- SELECTED EXTRACT -
*** Block opens ***

A Tale of Two Hospitals


The “top doc” in this case is Yogendra Shah, an abortionist who, until the story broke, had been the interim chief of staff of the OB/GYN department at St. Elizabeth Medical Center in Granite City, Ill. Although the hospital, which is operated by the Sisters of Divine Providence, claims it found out in 1995 that Shah is an abortionist, he has reportedly been on St. Elizabeth's staff for approximately 20 years. He has also performed abortions for close to the same numbers of years — at the abortion clinic he owns, located directly across the street from the hospital, where some 7,000 babies are murdered each year.

Two days after the story broke, in the face of intense public pressure, hospital managers removed Shah from his position as OB/GYN chief of staff — but not from the hospital. The reason, according to a December 14 follow-up article on the same website, was because “The hospital's legal staff discovered that under Title 42 of the U.S. Code, §300a-7, Catholic hospitals and physicians are not required to perform abortions because such procedures would violate Catholic beliefs and moral codes.

“But the same law also says Catholic and other religion-based hospitals philosophically opposed to abortion and other medical procedures cannot discriminate regarding employment or staff privileges of physicians or staff who do perform these procedures at other locations.” In other words, it's a double-edged sword.

The Catholic Diocese of Springfield, Ill., explained it this way in a statement issued December 8: “Diocesan and hospital legal consultants have concluded that to protest the law that protects Dr. Shah (by revoking his privileges), they would be provoking litigation that might endanger the legal right of Catholic hospitals to refuse to perform abortions . . . Legally, the hospital's hands are tied.”

*** Block closes ***

- WHAT TO DO -
Write out the entire passage titled "A Tale of Two Hospitals" word for word. None of the material after this passage is needed.

[Stored records]
*** Block opens ***

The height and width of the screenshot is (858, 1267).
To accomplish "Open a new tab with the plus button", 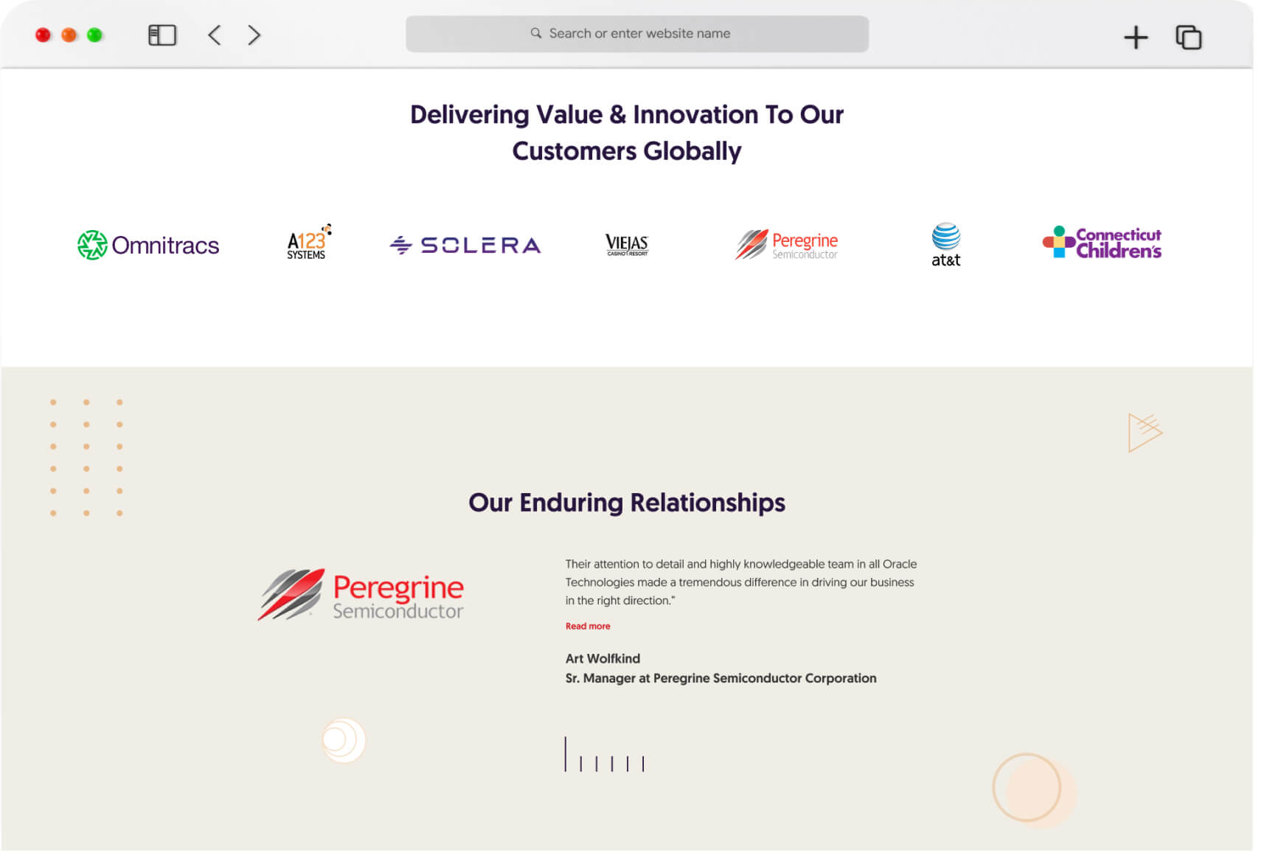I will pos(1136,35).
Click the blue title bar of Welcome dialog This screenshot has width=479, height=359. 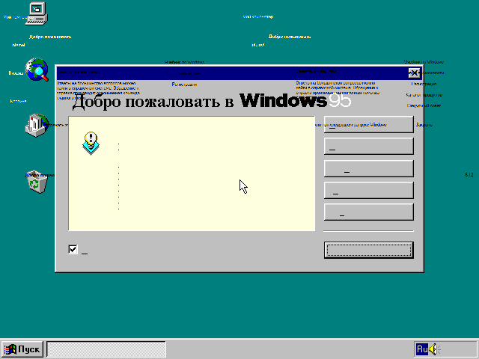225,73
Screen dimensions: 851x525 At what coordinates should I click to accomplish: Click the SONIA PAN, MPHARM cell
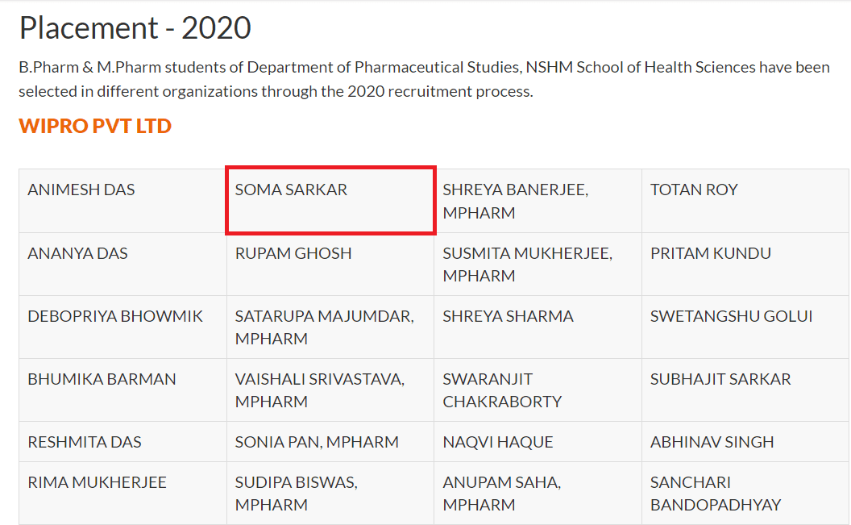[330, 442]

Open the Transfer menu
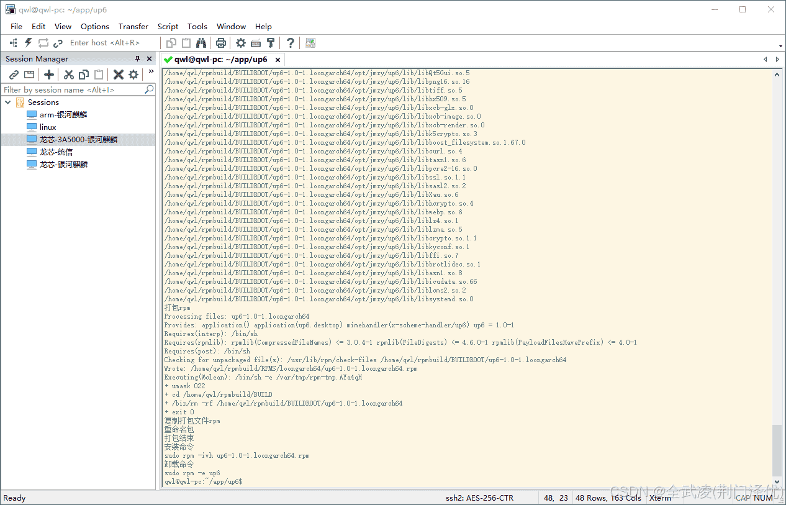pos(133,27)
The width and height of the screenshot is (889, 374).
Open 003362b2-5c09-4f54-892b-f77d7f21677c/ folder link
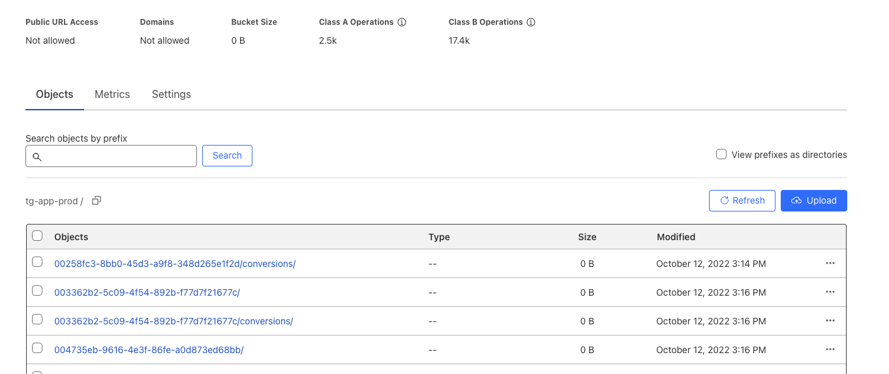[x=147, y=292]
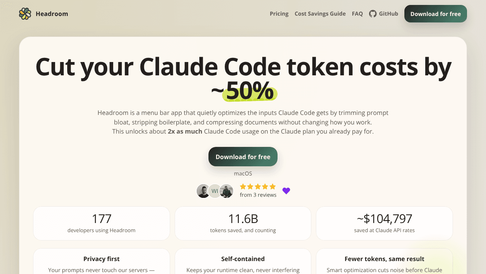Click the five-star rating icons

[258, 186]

*** Block closes ***

- PROBLEM SOLUTION -
A Tale of Two Hospitals


The “top doc” in this case is Yogendra Shah, an abortionist who, until the story broke, had been the interim chief of staff of the OB/GYN department at St. Elizabeth Medical Center in Granite City, Ill. Although the hospital, which is operated by the Sisters of Divine Providence, claims it found out in 1995 that Shah is an abortionist, he has reportedly been on St. Elizabeth's staff for approximately 20 years. He has also performed abortions for close to the same numbers of years — at the abortion clinic he owns, located directly across the street from the hospital, where some 7,000 babies are murdered each year.

Two days after the story broke, in the face of intense public pressure, hospital managers removed Shah from his position as OB/GYN chief of staff — but not from the hospital. The reason, according to a December 14 follow-up article on the same website, was because “The hospital's legal staff discovered that under Title 42 of the U.S. Code, §300a-7, Catholic hospitals and physicians are not required to perform abortions because such procedures would violate Catholic beliefs and moral codes.

“But the same law also says Catholic and other religion-based hospitals philosophically opposed to abortion and other medical procedures cannot discriminate regarding employment or staff privileges of physicians or staff who do perform these procedures at other locations.” In other words, it's a double-edged sword.

The Catholic Diocese of Springfield, Ill., explained it this way in a statement issued December 8: “Diocesan and hospital legal consultants have concluded that to protest the law that protects Dr. Shah (by revoking his privileges), they would be provoking litigation that might endanger the legal right of Catholic hospitals to refuse to perform abortions . . . Legally, the hospital's hands are tied.”